Today, trapping is a highly regulated activity in Alberta. Traps must adhere to stringent guidelines that are set out in the Agreement on International Humane Trapping Standards and trappers must abide by strict regulations in Alberta. Registered trappers in Alberta are rights holders, allowing them to engage in the regulatory processes of the AER, if they have concerns about a proposed energy development that affects their trapline. However, our role as a regulator extends beyond these processes. In line with the imperative for reconciliation with Indigenous communities, the AER and our employees are listening to and acknowledging diverse perspectives to foster stronger relationships.

Preserving Heritage

The first fur trading post in northern Alberta was established at Fort Chipewyan in 1778 and was built, in part, by Annette’s ancestor who worked for the Hudson Bay Company. In fact, the protection of trapping rights was one of the key interests advanced by First Nations during the negotiation of Treaty 8, which was signed in Fort Chipewyan in 1899.

Today, there are nearly 2 500 registered trappers in Alberta and the province is subdivided into 1 632 Registered Fur Management Areas (RFMA)—commonly known as traplines—administered by the Government of Alberta, First Nations, and Métis Settlements. Each trapline is operated by a Senior Holder, or trapper, who is authorized to work their trapline for a five-year term.

Trapping is a year-round activity, but most trappers operate their line during the fall and winter months.

“Trappers spend most of our year preparing. A lot of our time is spent building and maintaining trails and studying habitat and wildlife trends. My husband and I always start our season with prayer and ceremony,” Annette shared.

Trapper's Cabin in the winter
 Annette’s trapper’s cabin and auxiliary building, including driveway and parking. 

To best spend time in the great outdoors, trappers often stage from a dedicated trapper’s cabin—a permanent dwelling with auxiliary buildings like sheds, workshops, and an ever-necessary outhouse.

From their wilderness homebase, trappers carefully and methodically set traps in strategic areas along their trapline.

Annette builds her traps in a way that offers vital information to others in the area. She created a technique that involves building a "fisher box," a type of permanent trap that is covered with natural materials. Fisher boxes help to signal to other land users, including industry, that Indigenous people still use the area for traditional purposes.

The furs are collected and processed at the trapper’s cabin and are bundled and sent to a registered dealer. “Indigenous people also barter between themselves using furs, which has been a tradition for centuries,” Annette said. “The furs are used in dress regalia, jewelry, and hair pieces. Nothing is wasted.”

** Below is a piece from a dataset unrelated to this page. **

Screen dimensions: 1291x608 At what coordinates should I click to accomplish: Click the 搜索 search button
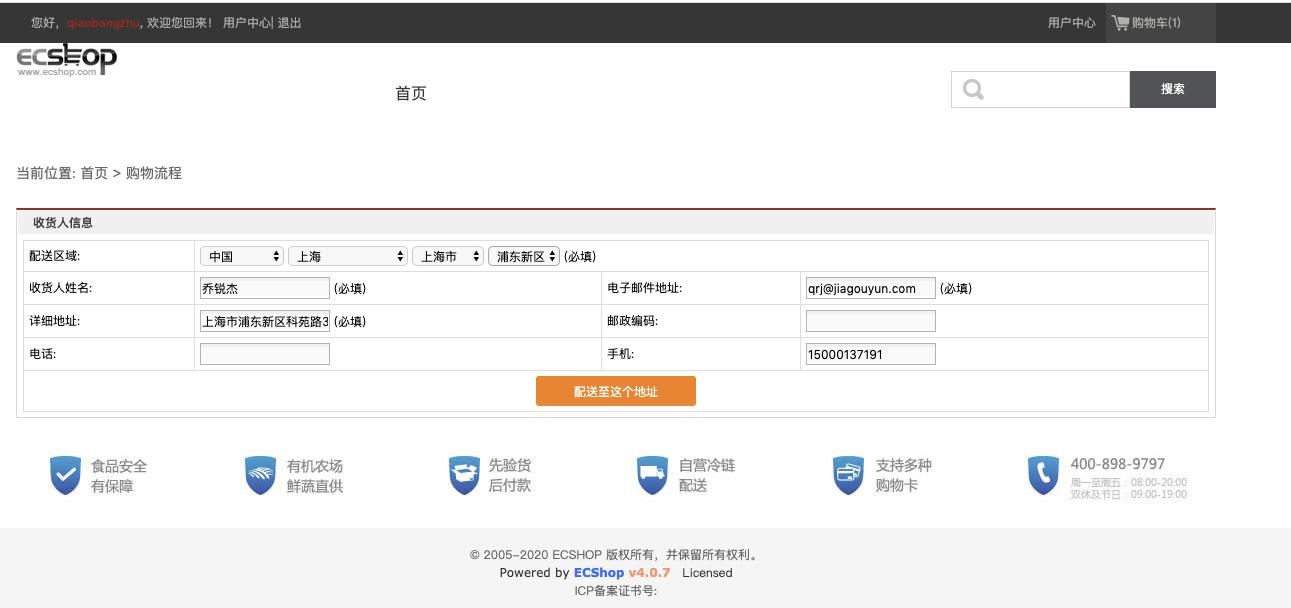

“Our dances are based on storytelling, stories of warriors and hunting,” she adds. “The furs help tell the story of a life we once had. Being able to display and wear our furs is also about truth and reconciliation; it's connecting us with our past.”

-  Annette Hobart, specialist, Regional Engagement.

Trapping is an important activity to transfer culture between elders and youth, and there are several campaigns that strive to preserve the tradition. The Government of Canada’s United Nations Declaration on the Rights of Indigenous Peoples Act – Action Plan is working to expand trapping rights. And, Alberta Health Service's Honouring Life Indigenous Health program has funded programs to train Indigenous youth in trapping. These initiatives expand access to trapping while also preserving traditional knowledge.

Annette sharing her trapping knowledge with a student.
Annette sharing her trapping knowledge with a student.

Annette works hard to educate young people about trapping. “We go out to the schools, and we talk about trapping and what sustainable trapping looks like. My husband and I have the skill set and we’re willing to share our knowledge. That’s huge to me.”

Trapping has made Annette an advocate for the outdoors.

“I have been able to see things that most people would never imagine witnessing. I’ve seen the birth of a baby deer, and I’ve enjoyed my lunch beside a river otter who sat with me. I’m embedded in my trapline,” she says.